Supplied data:
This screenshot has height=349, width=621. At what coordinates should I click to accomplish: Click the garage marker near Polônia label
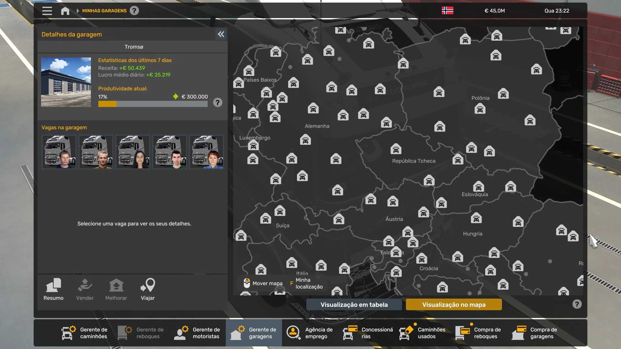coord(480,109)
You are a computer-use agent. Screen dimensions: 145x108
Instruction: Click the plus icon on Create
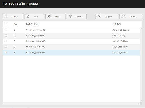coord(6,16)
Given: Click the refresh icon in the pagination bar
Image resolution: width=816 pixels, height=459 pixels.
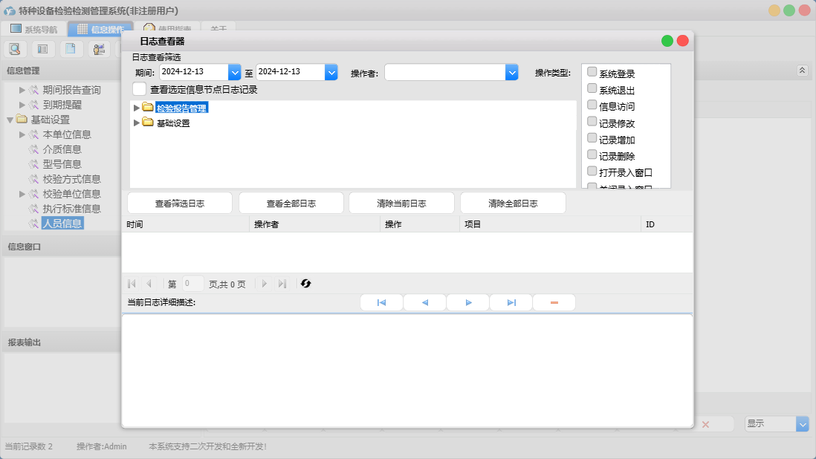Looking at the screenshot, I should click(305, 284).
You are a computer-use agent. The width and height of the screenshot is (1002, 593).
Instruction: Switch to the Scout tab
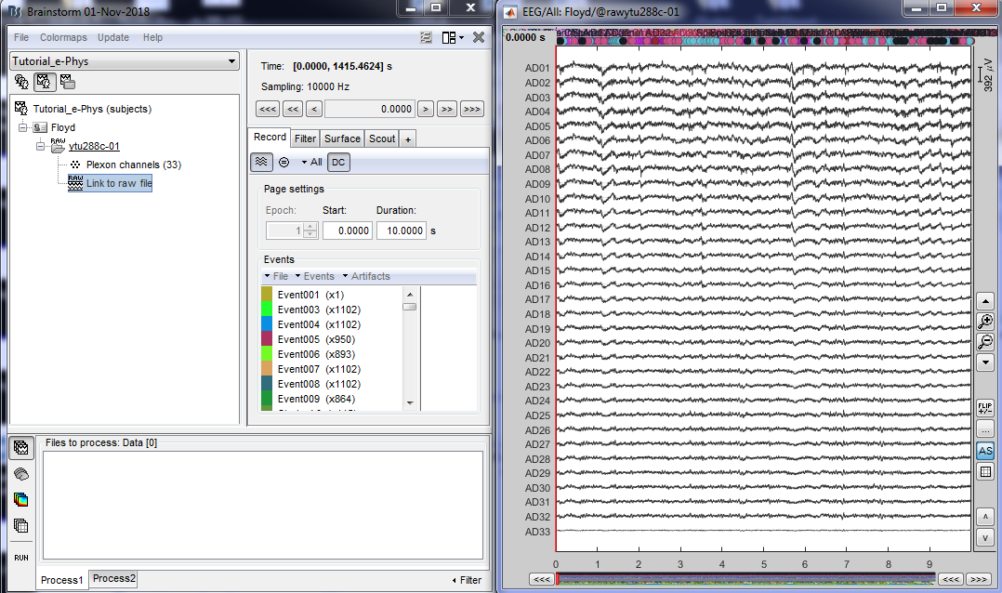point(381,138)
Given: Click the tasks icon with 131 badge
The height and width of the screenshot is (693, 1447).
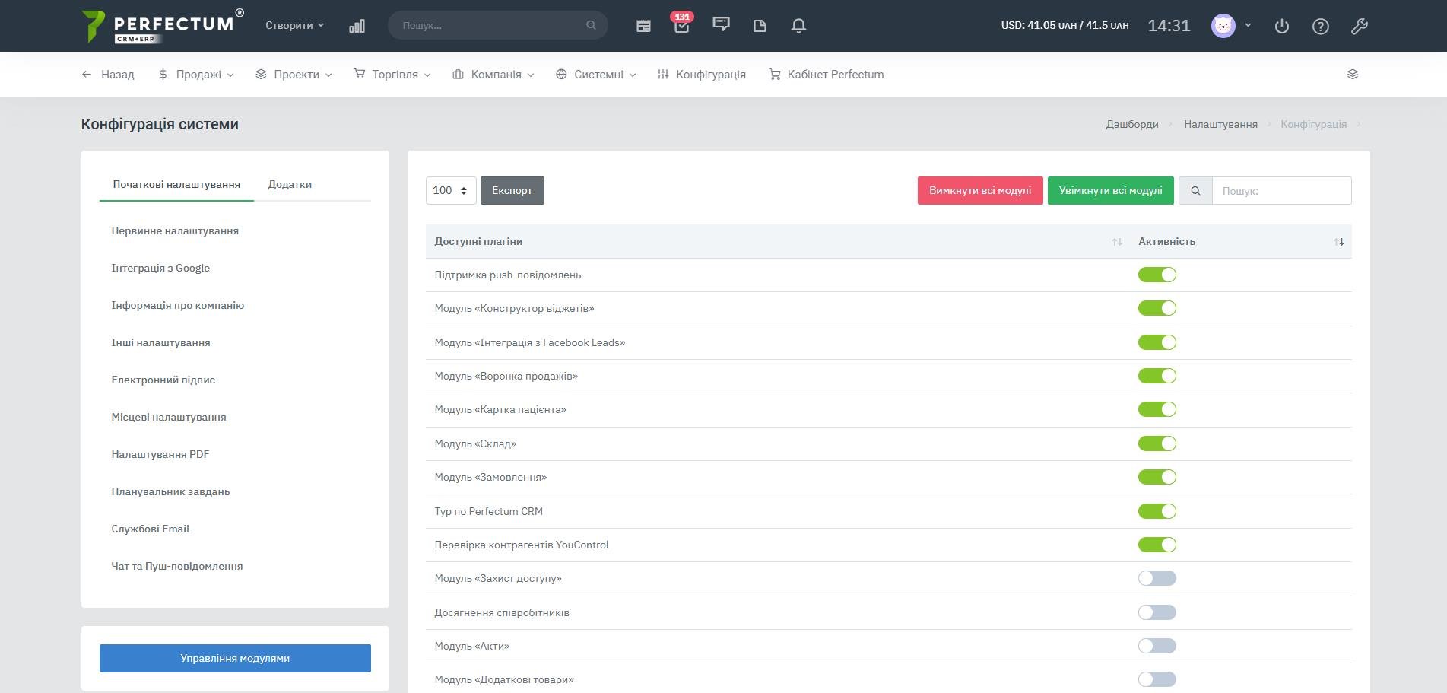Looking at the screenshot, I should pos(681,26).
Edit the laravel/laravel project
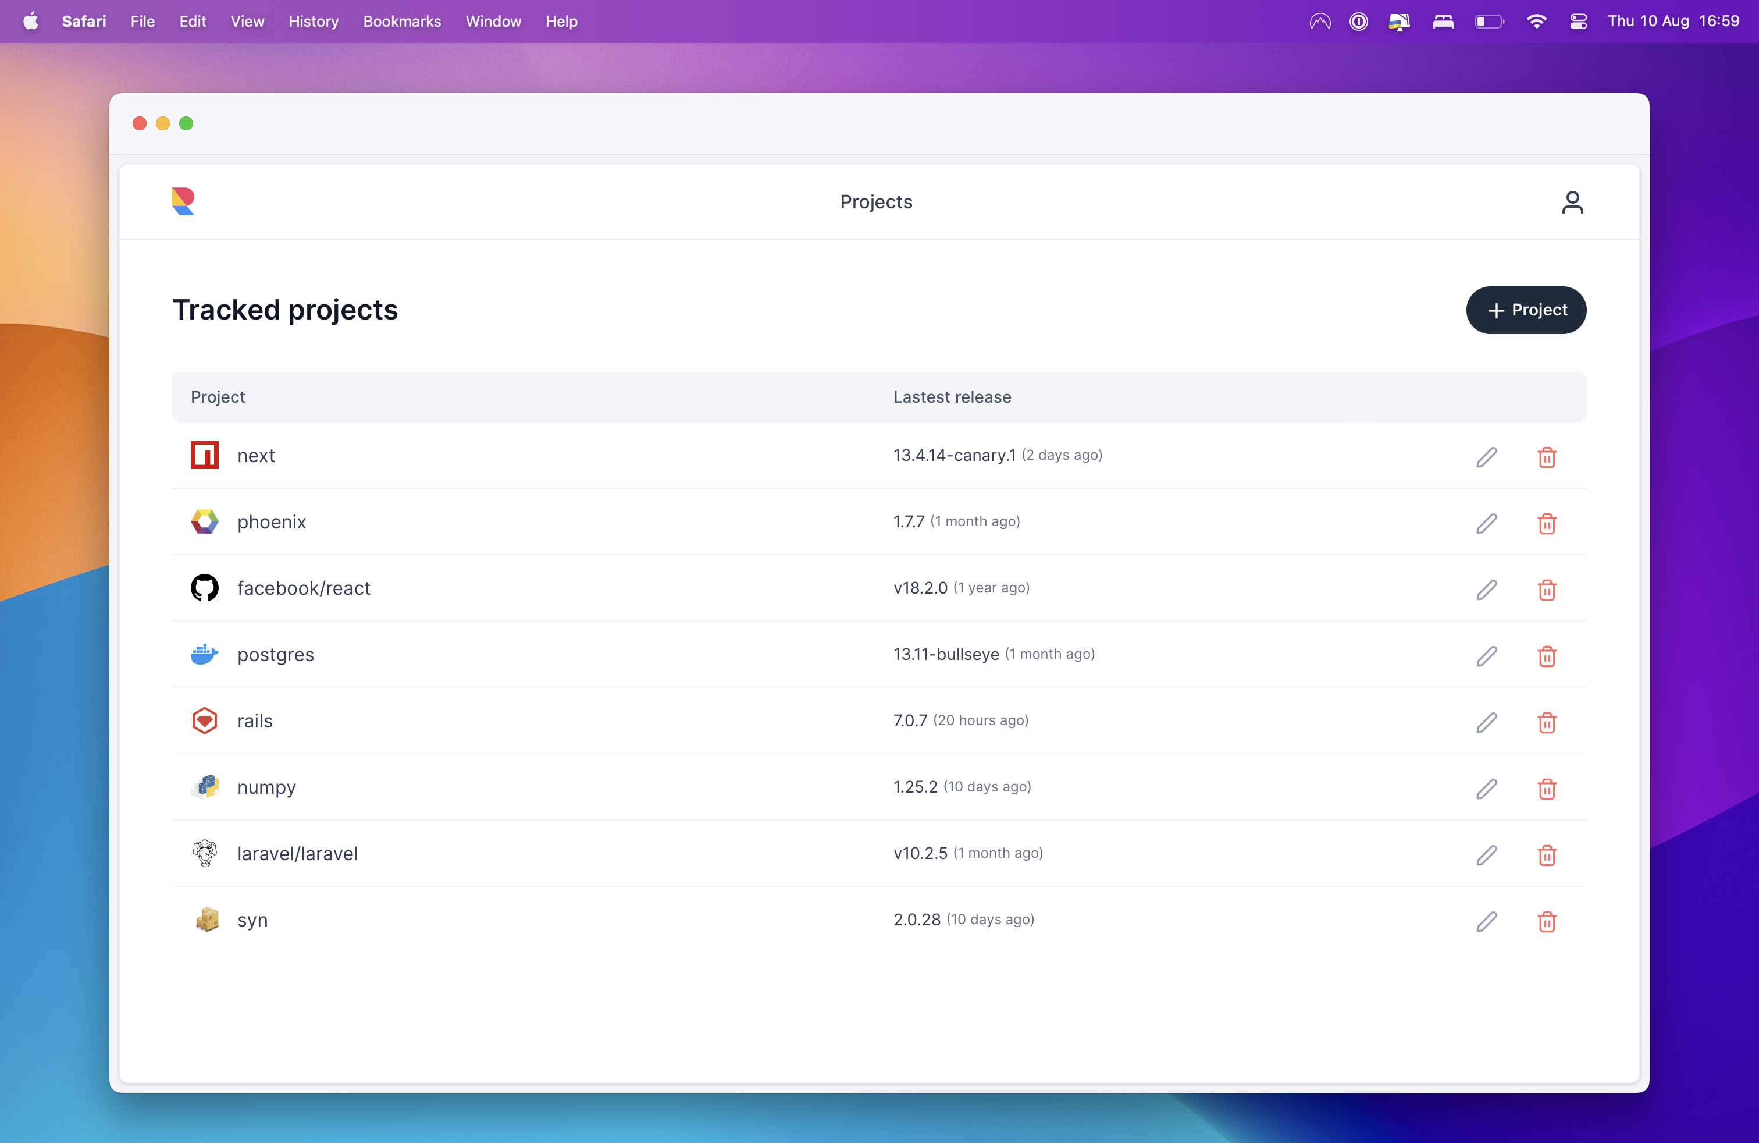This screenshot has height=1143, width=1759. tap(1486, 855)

* * *

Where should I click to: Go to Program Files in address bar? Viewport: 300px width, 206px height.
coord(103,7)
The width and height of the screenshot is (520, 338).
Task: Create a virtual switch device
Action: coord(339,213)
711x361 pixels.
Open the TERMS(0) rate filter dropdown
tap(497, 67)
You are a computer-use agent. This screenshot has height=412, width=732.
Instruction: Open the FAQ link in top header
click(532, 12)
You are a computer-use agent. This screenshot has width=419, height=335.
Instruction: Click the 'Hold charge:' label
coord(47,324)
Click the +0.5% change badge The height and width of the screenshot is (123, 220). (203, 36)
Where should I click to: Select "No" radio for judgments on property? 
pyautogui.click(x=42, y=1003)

Exercise requirements: Render the records above as a JSON list of strings, one string per line, starting with the line containing "This screenshot has height=349, width=621." and continuing through the line containing "coord(6,16)", with both of those lines included. Leave out blank lines and the pictures.

Response to the task:
[
  "This screenshot has height=349, width=621. At what coordinates should I click to accomplish: Click the garage marker near Polônia label",
  "coord(480,109)",
  "You are a computer-use agent. Screen dimensions: 145x108",
  "Instruction: Click the plus icon on Create",
  "coord(6,16)"
]